Los mitos griegos, o debería decir los mitos en general, tienen algo de perverso y de cruel, pero sobre todo son la humanización de lo divino. Pocas cosas en la literatura son tan líricas como ver a un ser tan superior a nosotros sucumbir a las pasiones humanas. Y regalar rosas tiene algo de eso.
Regalar rosas, sobre todo en San Valentín, es una medida desesperada. A eso que llamamos amor y que no tiene ni forma ni color ni aroma ni sabor le buscamos una forma material porque humanamente descreemos de todo aquello que no vemos (basta con recordar a Santo Tomás), y las rosas son el símbolo por excelencia de ese amor romántico. A veces, casi nuestra única forma de darle materia.
Disfrutamos su textura, su aroma, su color, su fresca temperatura. Y decimos: «sí, definitivamente, si el amor tuviera una materia sería esta, no podría ser otra».

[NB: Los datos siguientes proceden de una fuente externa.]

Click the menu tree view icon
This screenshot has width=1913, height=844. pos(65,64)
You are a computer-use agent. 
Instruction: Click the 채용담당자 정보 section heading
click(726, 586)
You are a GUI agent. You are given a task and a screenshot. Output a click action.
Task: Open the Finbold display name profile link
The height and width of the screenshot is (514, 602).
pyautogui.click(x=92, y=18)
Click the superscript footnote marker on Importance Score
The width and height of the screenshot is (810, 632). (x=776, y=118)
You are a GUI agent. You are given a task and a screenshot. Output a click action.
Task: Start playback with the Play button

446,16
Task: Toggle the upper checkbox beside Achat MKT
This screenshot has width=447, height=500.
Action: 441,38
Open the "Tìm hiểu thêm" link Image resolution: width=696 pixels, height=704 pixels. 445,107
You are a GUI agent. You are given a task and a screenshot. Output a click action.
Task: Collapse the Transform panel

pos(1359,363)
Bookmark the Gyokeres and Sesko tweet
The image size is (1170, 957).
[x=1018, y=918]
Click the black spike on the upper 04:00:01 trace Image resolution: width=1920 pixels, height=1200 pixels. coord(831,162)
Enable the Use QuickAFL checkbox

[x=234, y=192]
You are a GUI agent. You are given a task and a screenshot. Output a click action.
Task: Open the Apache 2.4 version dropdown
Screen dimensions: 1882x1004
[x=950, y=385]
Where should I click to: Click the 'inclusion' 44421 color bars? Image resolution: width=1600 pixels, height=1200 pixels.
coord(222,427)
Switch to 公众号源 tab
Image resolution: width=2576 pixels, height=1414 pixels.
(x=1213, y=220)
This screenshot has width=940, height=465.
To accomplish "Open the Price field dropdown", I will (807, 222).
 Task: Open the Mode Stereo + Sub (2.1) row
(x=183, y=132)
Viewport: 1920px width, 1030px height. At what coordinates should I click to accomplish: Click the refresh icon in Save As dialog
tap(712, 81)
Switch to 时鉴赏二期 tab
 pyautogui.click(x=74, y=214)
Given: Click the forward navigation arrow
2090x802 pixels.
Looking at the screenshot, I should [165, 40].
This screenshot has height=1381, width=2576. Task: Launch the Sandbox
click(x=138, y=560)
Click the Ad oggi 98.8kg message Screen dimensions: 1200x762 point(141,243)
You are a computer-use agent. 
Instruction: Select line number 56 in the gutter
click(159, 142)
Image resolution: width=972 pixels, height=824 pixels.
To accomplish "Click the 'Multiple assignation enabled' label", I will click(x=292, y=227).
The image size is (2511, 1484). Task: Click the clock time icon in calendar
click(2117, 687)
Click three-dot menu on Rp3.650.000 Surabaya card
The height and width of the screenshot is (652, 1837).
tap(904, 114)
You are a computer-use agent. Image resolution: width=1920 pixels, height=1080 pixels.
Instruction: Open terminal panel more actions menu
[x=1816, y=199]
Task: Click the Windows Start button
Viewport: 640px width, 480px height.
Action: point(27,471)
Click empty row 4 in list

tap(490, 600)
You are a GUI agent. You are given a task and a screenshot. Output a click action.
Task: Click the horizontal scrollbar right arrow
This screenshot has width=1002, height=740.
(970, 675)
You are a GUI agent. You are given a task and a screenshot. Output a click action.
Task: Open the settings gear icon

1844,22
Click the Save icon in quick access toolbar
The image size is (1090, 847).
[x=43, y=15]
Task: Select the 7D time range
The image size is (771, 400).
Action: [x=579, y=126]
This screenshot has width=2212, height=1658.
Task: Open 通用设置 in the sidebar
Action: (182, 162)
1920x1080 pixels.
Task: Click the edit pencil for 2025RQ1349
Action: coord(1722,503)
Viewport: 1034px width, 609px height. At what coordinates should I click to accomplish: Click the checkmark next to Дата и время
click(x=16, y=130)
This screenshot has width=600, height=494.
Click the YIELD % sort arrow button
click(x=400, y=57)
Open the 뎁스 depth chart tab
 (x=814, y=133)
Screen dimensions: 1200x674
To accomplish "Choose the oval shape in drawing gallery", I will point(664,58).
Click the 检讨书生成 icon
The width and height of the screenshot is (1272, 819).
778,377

El género humano en su desesperación va y corta rosas; bueno, va y compra rosas que alguien más cortó, en realidad solo es cómplice. Puede parecer dramático, pero siendo técnicos, las matamos para luego regalarlas. Y me pregunto yo: ¿se justifica matar flores solo para demostrar nuestro amor humano, que además es imperfecto?
Puede que sí, porque quizás a ejemplo de los dioses griegos, sucumbimos a las pasiones humanas y por desesperación cortamos/matamos rosas, lirios y girasoles y los damos como ofrenda al amor y al ser amado. Es que es tan desesperado el amor, tan capaz de lo terrible.